Start of Extracted entries

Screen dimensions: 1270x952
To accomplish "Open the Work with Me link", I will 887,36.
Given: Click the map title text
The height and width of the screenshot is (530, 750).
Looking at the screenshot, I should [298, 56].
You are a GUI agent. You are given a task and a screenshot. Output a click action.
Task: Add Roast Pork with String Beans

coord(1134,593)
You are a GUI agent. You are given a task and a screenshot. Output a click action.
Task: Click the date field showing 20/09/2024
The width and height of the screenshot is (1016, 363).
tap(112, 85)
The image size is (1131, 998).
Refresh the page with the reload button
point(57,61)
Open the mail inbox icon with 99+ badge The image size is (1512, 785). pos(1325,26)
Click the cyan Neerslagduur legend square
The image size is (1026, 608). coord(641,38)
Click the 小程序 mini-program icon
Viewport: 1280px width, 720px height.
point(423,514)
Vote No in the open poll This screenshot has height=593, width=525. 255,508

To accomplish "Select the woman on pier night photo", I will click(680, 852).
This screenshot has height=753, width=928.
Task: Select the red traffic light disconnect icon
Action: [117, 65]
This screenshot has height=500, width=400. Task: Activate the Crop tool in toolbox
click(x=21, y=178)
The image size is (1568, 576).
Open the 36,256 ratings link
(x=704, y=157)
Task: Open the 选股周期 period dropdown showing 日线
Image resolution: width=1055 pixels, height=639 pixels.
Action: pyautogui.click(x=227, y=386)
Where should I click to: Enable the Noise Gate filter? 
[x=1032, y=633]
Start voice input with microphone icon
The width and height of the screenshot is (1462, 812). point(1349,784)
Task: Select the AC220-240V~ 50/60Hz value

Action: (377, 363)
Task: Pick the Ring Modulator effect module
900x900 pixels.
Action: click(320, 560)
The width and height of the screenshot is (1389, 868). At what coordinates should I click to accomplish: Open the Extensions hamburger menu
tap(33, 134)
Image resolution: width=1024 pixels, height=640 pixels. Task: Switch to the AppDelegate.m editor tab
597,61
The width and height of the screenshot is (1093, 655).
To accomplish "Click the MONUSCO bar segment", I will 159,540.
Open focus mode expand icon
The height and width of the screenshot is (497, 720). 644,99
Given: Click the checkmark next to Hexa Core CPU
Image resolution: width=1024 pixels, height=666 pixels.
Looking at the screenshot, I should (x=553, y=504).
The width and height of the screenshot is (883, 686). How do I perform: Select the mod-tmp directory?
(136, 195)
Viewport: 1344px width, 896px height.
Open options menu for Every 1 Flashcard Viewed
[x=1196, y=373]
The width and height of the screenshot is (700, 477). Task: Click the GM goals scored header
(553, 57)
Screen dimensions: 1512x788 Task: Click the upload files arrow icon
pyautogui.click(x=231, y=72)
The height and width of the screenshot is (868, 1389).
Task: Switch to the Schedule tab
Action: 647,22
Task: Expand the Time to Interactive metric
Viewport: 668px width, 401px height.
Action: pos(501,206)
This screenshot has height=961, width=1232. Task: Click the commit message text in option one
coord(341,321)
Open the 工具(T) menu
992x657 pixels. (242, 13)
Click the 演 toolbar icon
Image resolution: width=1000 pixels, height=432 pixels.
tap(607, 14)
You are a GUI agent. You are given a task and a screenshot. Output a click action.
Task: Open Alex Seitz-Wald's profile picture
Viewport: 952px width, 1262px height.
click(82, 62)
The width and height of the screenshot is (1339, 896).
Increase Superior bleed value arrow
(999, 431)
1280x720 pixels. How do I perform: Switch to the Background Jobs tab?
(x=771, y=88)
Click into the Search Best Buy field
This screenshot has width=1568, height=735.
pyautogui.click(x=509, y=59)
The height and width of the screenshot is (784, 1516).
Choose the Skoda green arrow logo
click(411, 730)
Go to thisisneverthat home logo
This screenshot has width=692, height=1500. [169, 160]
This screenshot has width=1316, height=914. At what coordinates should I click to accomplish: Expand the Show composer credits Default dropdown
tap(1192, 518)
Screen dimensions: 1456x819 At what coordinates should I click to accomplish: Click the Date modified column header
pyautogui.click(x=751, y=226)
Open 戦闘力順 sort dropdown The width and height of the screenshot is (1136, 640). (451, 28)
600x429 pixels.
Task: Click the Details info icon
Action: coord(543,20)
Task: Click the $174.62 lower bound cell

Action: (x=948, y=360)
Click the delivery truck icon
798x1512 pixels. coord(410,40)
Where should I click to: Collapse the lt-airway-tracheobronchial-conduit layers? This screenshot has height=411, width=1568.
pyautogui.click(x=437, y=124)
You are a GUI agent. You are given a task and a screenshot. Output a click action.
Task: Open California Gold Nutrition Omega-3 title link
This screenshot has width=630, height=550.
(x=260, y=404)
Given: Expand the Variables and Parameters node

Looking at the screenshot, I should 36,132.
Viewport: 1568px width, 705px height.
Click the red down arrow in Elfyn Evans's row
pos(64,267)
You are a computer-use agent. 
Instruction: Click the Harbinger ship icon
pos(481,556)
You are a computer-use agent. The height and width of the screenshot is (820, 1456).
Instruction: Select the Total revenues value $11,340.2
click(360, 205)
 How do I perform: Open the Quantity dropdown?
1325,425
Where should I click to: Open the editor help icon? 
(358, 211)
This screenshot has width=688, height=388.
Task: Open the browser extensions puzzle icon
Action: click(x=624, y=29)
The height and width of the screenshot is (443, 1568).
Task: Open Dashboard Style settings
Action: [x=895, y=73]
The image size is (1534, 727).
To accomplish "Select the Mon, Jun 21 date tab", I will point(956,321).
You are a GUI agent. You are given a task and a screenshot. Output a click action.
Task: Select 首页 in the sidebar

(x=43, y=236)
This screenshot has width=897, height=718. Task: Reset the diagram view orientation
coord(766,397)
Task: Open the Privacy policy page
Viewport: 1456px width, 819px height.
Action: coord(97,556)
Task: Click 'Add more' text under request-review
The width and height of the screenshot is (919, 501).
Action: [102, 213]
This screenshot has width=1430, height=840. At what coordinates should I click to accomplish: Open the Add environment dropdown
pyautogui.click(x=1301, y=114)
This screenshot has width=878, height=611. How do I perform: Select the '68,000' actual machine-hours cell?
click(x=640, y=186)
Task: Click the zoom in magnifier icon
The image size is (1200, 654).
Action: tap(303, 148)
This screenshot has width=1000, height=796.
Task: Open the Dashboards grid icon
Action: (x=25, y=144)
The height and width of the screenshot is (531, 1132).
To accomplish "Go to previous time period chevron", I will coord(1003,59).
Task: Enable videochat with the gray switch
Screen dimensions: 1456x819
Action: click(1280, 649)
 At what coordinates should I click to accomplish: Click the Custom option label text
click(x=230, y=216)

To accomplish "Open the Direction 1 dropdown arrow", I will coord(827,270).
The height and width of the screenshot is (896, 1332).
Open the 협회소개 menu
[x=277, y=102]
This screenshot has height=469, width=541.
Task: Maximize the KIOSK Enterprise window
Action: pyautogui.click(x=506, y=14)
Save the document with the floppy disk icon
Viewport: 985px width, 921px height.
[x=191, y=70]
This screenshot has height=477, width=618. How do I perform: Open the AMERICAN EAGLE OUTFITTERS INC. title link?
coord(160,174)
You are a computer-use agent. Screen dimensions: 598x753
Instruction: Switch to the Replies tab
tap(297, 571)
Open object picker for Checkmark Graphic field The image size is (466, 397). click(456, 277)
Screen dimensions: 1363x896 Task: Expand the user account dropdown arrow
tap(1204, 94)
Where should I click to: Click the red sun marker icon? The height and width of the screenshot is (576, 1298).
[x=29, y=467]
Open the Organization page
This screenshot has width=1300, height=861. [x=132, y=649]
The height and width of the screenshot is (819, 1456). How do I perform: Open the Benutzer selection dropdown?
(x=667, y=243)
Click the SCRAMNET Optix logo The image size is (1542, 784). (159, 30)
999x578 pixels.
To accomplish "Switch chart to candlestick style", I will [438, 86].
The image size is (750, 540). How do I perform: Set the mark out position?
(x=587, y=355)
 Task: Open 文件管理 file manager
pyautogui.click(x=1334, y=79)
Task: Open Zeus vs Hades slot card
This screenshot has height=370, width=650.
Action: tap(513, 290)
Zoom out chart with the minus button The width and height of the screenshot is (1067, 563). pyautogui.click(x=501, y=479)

End of Extracted entries

Given instruction
Please find each line in the records that contains the word "title" and copy those lines.

Correct answer
Given: Click the map title text
Task: Open California Gold Nutrition Omega-3 title link
This screenshot has height=477, width=618. How do I perform: Open the AMERICAN EAGLE OUTFITTERS INC. title link?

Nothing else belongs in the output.